Titles missing from this round-up: The Witches’ God by Stewart & Janet Farrar, The Goat Foot God by Diotima, Masks of Misrule by Nigel Jackson, and Out of Arcadia and Written in Wine by Bibliotheca Alexandrina. Know of others? Want to donate one of these for a future review? Leave a comment!
You may have a gathered by sticking with the review this far that my biggest gripe about these titles is simple: the lack of citations and proper research technique. There are readers who would think I’m being too harsh by offering this critique, but I come from an academic background and work as an academic librarian, so I really can’t help myself. In all honesty, there’s no reason for these works to be lacking in this department–it isn’t hard to keep a running list of sources to cite, or to insert footnotes or in-text citations into a document, regardless of the word processor being used.
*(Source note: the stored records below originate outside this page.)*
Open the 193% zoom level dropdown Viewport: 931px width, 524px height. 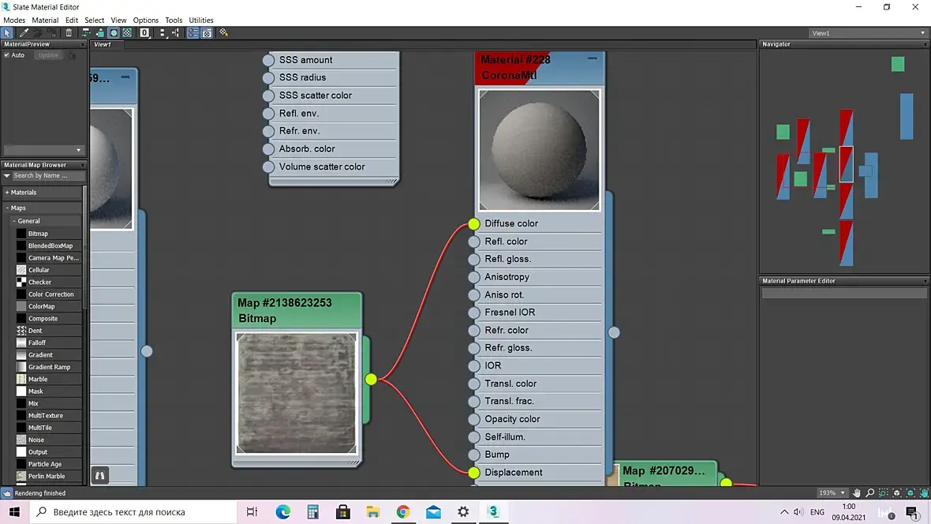(x=843, y=492)
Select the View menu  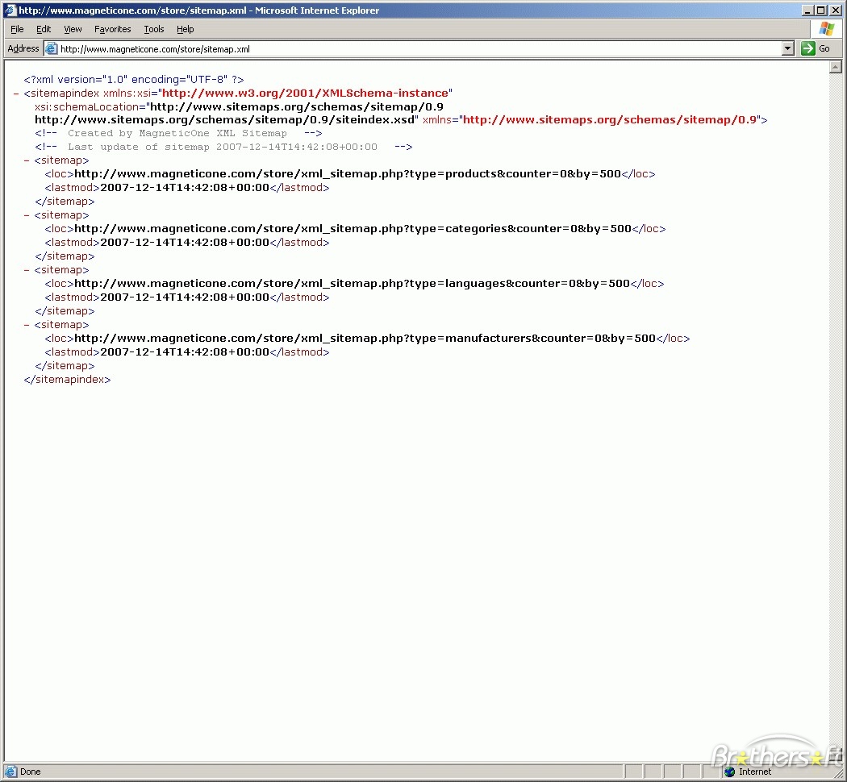(73, 29)
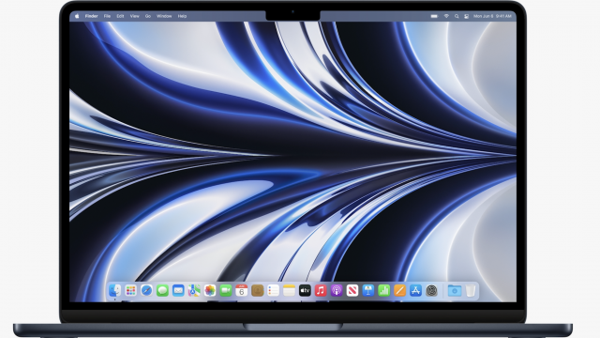Open the App Store icon

coord(415,290)
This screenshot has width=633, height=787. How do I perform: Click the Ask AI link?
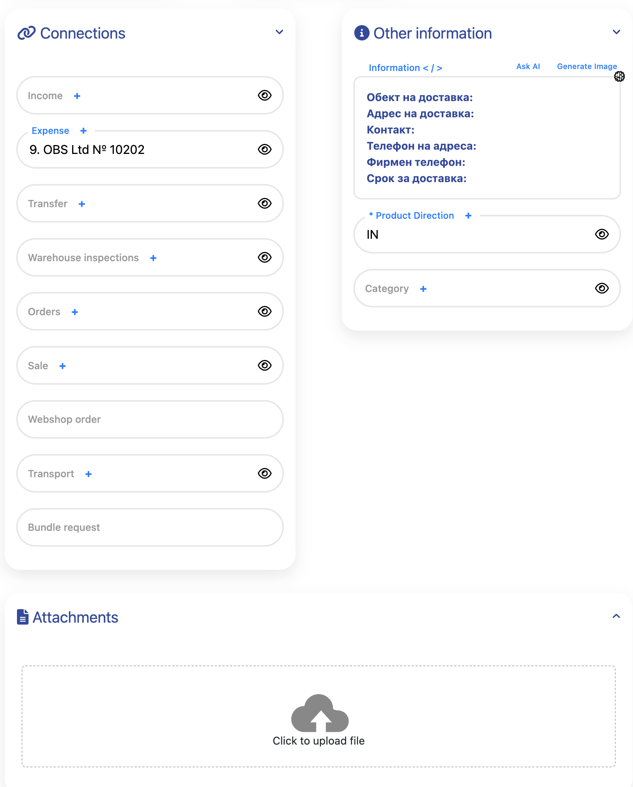coord(528,66)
That said, the personal essays focusing on experience, technique, and practice were invaluable to my understanding of my own relationship with deity–both by helping me to move forward in my own practice (via example, mostly–not too many word-for-word how-tos are given in these books), but also by showing me what my practice is not. Many authors have bared their souls and put on display very intimate portions of their devotional lives in both Horns and Hoofprints, and I as a reader am grateful that they did, for I found them both illuminating and fascinating. The problem with this–similar material can be hunted up all over the internet via blogs, so it’s up to you to judge whether these first two are worthy purchases. Herne is a completely different beast, because it is meant to present facts rather than experience–and I found the author’s argument entertaining and well laid out (with the exceptions noted above). Being as I had already completed most of this research myself, I was disappointed in the book for not sharing any in-depth scholarly research or offering a new take on well-tread information–but perhaps I was expecting too much.
Have you read any of these titles? Read any others about the Horned God or horned gods generally? What did you think? Let us know in the comments! If not, you can can read up on horned deities at Wikipedia, and at several places online. You have your assignments, people. Book review dismissed.